• [THE TASK]:
Render the rows starting at the line containing "Find the location" and ending at the line containing "center [516, 717]." as a numbered list, omitting blank lines and leaving out the pictures.

• [PROVIDED MATERIAL]:
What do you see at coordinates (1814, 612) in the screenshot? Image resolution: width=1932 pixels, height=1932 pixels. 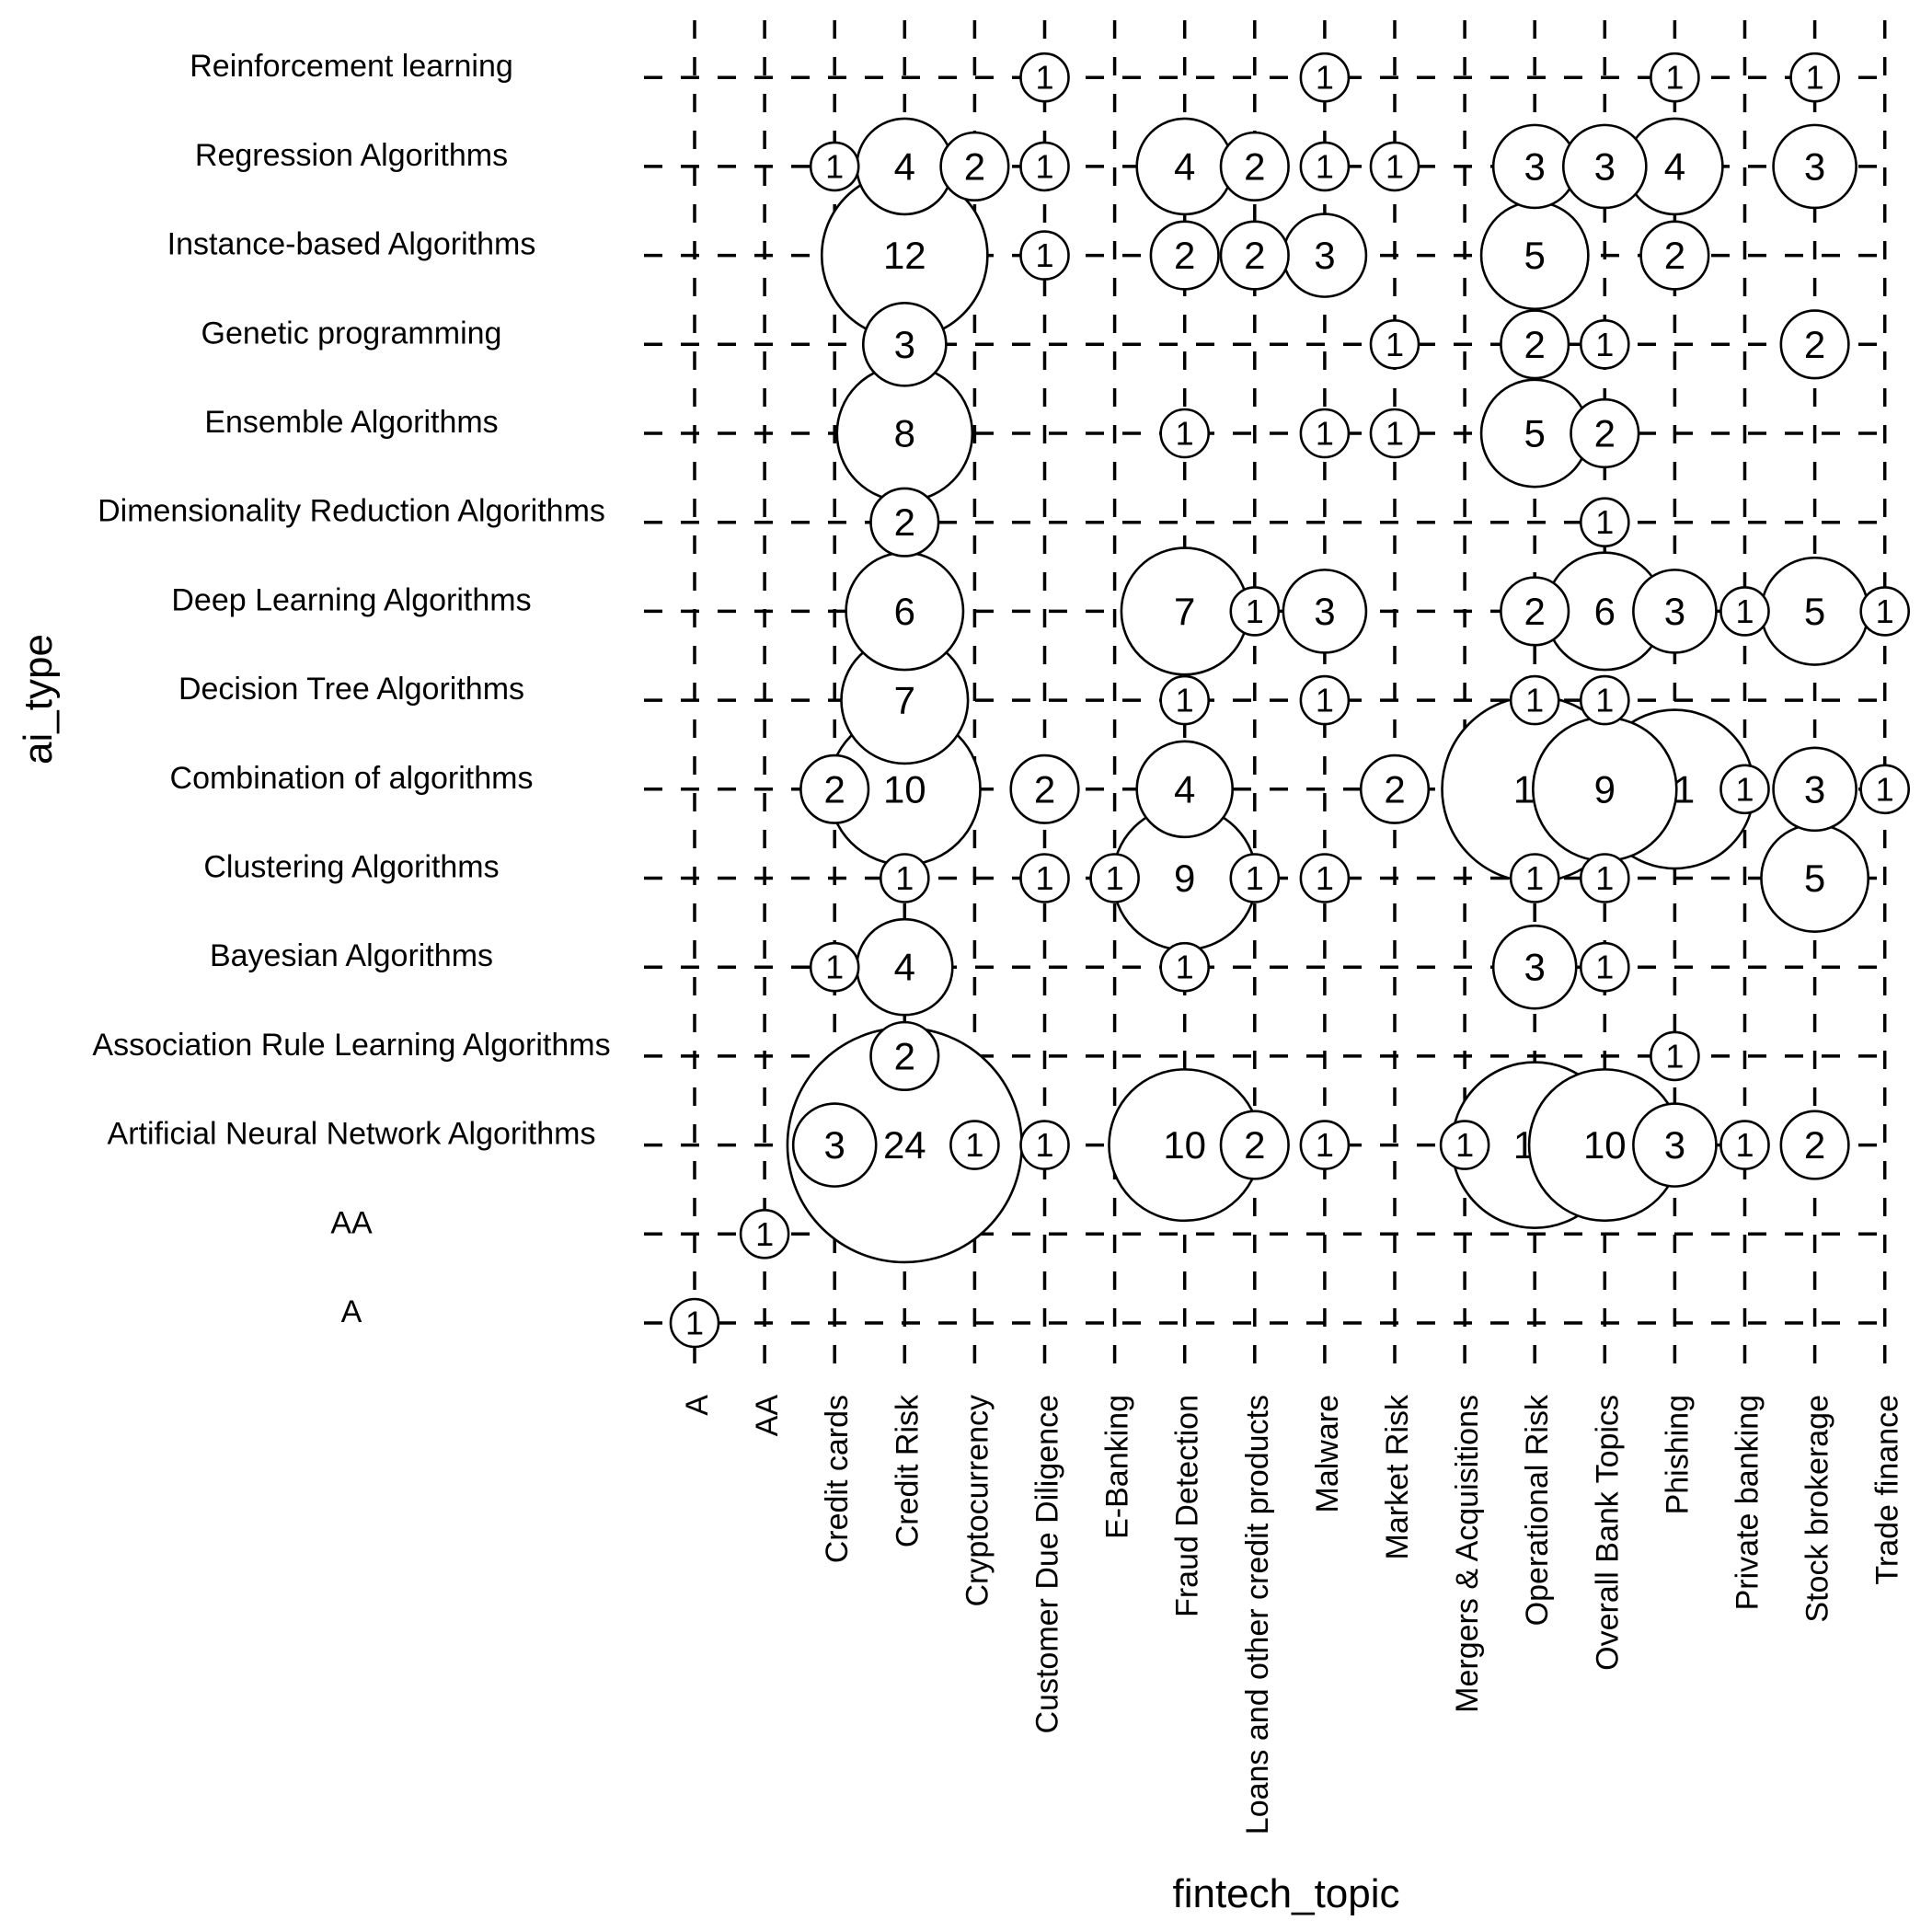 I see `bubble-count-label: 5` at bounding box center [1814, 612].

==

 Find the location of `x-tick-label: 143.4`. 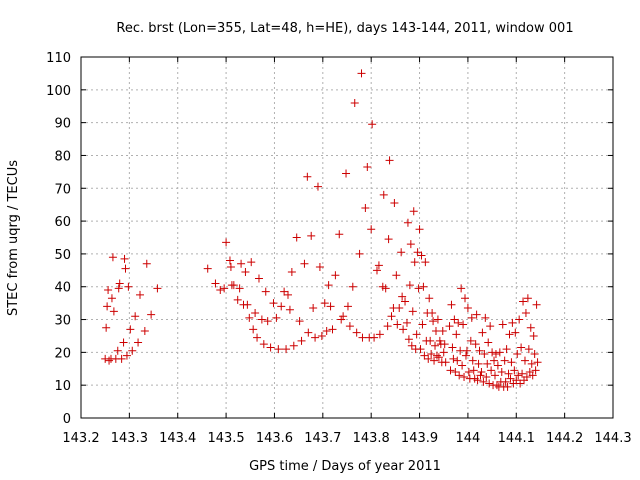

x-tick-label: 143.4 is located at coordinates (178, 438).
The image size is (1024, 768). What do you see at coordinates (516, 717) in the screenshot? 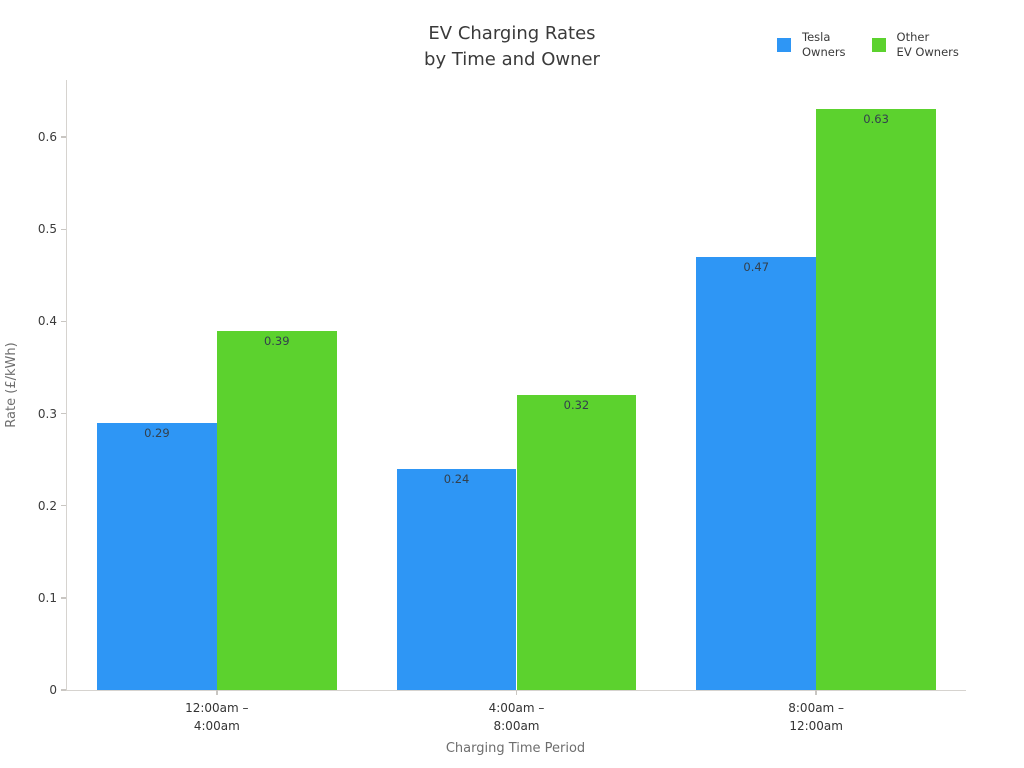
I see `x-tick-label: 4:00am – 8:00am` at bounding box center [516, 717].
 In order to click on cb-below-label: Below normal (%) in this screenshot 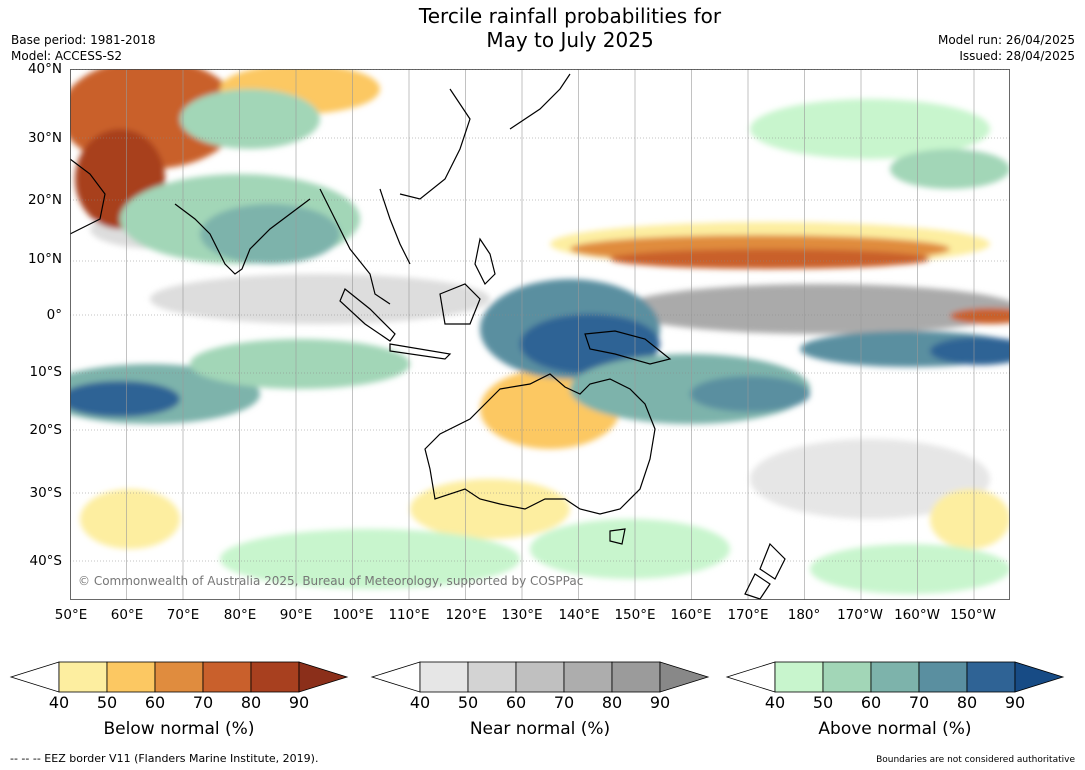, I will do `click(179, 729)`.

• [ANSWER TO THE EXERCISE]:
1.  Find the location of `x-tick-label: 143.4`. 
2. x-tick-label: 143.4 is located at coordinates (178, 438).
3. The image size is (1024, 768). What do you see at coordinates (516, 717) in the screenshot? 
4. I see `x-tick-label: 4:00am – 8:00am` at bounding box center [516, 717].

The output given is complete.